--- start of Records for the exercise ---

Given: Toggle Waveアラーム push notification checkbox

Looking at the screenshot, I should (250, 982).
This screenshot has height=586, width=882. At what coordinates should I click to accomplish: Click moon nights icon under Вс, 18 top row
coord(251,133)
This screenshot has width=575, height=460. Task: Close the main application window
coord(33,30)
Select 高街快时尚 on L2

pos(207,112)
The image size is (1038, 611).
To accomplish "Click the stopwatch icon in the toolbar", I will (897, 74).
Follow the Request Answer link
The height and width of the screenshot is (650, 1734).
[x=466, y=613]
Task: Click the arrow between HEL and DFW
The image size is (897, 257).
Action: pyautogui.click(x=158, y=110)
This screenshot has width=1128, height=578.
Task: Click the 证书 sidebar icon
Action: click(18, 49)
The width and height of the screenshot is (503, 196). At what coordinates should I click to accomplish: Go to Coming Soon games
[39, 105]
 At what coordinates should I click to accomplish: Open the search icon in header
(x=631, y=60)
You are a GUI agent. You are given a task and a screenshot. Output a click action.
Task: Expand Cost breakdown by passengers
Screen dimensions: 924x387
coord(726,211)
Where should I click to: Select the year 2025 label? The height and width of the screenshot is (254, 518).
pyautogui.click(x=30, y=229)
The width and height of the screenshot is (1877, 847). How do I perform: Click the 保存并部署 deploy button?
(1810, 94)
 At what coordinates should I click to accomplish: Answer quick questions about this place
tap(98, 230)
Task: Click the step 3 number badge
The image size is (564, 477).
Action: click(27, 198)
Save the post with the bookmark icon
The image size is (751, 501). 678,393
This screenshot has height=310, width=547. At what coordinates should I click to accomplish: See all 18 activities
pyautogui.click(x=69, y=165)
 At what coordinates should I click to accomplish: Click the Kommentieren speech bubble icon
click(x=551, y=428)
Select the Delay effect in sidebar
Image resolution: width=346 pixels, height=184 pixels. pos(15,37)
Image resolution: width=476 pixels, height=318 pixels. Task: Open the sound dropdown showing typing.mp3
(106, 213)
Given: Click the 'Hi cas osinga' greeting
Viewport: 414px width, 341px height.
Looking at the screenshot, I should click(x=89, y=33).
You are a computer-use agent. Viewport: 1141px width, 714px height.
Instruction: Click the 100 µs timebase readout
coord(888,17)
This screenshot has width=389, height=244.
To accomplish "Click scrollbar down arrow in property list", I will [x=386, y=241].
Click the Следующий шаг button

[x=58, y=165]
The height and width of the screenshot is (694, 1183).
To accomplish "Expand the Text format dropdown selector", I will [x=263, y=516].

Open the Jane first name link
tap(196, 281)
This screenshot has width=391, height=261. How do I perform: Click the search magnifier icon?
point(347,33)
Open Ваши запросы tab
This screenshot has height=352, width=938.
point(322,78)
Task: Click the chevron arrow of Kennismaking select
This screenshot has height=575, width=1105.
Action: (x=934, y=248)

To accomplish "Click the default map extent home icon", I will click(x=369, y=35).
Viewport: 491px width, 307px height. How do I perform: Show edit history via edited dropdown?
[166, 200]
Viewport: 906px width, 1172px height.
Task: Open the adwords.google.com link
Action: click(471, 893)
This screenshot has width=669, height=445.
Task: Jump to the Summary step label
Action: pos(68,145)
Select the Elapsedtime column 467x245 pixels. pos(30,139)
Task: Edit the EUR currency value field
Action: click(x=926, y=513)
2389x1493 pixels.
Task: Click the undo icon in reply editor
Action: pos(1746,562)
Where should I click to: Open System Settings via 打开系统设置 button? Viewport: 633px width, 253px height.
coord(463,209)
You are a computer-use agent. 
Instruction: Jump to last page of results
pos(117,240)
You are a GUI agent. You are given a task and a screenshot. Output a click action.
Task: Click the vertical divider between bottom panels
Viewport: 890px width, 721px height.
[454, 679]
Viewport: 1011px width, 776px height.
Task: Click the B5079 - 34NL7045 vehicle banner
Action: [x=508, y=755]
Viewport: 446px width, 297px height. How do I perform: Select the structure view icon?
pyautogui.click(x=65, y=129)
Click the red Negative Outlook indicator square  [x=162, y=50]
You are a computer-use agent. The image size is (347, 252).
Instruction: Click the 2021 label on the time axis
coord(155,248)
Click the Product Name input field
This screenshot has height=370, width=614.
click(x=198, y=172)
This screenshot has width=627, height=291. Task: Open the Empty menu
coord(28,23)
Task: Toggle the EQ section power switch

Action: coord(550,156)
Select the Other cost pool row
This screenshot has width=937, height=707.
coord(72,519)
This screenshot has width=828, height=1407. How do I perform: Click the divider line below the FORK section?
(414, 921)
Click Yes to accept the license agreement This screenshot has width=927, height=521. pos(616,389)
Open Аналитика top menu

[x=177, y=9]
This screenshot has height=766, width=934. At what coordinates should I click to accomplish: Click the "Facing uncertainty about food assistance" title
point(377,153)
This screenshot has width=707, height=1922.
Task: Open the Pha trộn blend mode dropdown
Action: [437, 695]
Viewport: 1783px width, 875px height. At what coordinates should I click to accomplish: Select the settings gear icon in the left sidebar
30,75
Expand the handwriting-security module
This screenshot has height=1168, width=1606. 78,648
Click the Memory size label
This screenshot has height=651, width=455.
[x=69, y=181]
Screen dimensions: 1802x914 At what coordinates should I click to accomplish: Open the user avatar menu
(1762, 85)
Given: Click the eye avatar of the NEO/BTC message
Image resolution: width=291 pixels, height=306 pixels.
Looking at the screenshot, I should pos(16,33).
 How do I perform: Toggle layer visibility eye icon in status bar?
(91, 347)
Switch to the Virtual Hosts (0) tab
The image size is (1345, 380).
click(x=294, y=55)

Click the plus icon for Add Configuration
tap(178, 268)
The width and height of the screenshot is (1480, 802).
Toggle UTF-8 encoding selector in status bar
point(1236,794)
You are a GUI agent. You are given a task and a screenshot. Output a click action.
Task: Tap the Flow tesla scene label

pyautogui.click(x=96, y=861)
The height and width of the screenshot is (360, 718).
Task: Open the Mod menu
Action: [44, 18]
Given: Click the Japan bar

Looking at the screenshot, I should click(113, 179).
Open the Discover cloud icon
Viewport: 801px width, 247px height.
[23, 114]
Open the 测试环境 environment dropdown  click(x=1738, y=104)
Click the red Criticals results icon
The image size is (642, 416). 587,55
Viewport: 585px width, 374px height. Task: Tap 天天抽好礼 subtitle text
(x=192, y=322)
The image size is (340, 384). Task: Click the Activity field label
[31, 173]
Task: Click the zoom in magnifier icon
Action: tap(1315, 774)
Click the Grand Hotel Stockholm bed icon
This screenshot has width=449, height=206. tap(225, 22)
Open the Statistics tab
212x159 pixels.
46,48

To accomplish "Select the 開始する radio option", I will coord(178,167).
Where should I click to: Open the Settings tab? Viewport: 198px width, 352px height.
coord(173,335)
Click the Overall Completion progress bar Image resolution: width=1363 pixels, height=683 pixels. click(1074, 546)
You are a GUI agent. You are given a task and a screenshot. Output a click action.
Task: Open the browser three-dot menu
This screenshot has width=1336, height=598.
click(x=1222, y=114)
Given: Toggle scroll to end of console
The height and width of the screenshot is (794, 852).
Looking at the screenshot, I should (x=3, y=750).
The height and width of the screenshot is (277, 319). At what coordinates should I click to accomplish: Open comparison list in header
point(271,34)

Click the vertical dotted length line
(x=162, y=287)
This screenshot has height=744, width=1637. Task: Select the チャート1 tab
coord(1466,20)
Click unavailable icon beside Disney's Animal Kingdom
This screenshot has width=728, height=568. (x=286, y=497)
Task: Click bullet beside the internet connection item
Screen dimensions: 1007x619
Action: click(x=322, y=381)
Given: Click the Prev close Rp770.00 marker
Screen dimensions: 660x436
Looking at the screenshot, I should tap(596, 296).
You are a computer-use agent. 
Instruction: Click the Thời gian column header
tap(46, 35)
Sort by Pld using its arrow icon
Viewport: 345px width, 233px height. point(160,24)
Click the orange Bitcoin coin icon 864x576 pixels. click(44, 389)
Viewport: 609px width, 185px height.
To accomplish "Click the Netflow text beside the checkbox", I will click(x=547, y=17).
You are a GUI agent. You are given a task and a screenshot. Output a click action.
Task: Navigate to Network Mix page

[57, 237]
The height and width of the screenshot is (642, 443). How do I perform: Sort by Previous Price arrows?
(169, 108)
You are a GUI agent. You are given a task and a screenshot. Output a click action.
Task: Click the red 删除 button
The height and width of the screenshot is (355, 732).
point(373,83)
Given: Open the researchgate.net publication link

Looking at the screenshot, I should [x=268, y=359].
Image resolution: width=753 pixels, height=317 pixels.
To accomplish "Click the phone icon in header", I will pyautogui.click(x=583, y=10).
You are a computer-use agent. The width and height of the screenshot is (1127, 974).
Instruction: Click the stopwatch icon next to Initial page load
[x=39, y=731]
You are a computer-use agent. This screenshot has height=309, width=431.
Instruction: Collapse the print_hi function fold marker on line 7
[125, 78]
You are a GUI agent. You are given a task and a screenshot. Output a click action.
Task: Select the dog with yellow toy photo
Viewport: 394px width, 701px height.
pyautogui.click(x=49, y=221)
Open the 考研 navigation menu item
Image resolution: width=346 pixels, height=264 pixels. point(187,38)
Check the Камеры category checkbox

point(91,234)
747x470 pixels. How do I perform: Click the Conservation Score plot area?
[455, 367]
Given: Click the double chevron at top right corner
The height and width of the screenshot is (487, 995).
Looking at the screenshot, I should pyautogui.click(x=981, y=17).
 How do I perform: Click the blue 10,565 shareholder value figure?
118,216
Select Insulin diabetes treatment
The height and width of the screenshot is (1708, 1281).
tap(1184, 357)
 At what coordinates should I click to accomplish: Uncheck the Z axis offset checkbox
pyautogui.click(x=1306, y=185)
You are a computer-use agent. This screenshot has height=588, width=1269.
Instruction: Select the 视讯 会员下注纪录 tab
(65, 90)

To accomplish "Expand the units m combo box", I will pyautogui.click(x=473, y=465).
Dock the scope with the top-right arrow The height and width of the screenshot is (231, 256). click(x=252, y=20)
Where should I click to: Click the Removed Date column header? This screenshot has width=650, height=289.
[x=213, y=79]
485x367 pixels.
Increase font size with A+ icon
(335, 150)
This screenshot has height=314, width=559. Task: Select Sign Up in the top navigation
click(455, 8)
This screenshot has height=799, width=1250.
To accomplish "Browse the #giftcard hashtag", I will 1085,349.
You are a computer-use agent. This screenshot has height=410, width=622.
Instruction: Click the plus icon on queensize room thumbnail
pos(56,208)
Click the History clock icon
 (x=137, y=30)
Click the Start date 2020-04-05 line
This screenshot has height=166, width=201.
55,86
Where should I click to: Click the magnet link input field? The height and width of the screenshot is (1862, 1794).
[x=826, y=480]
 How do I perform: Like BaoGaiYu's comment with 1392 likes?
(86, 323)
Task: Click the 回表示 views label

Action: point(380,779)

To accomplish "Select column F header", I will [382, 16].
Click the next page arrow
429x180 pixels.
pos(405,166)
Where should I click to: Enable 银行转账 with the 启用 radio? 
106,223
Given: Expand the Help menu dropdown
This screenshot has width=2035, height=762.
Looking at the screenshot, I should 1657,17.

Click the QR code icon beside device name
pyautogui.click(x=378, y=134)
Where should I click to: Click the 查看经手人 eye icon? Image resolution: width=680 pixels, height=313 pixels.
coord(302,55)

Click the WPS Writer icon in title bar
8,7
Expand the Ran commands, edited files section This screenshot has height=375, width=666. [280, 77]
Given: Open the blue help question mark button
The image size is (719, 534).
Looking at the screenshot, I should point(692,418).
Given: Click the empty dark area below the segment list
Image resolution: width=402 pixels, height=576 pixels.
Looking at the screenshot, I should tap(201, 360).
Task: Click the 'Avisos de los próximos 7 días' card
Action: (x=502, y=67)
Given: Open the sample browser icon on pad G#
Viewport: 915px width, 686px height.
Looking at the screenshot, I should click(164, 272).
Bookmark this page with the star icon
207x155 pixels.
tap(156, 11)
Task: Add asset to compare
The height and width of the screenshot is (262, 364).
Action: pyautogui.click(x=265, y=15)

--- end of Records for the exercise ---

Revise the listing from the line containing "Click the vertical dotted length line" down to the line containing "This screenshot has width=728, height=568.", substituting "dashed" for "dotted" and leaving all else unchanged. Return only those lines.

Click the vertical dashed length line
(x=162, y=287)
This screenshot has height=744, width=1637. Task: Select the チャート1 tab
coord(1466,20)
Click unavailable icon beside Disney's Animal Kingdom
This screenshot has width=728, height=568. (x=286, y=497)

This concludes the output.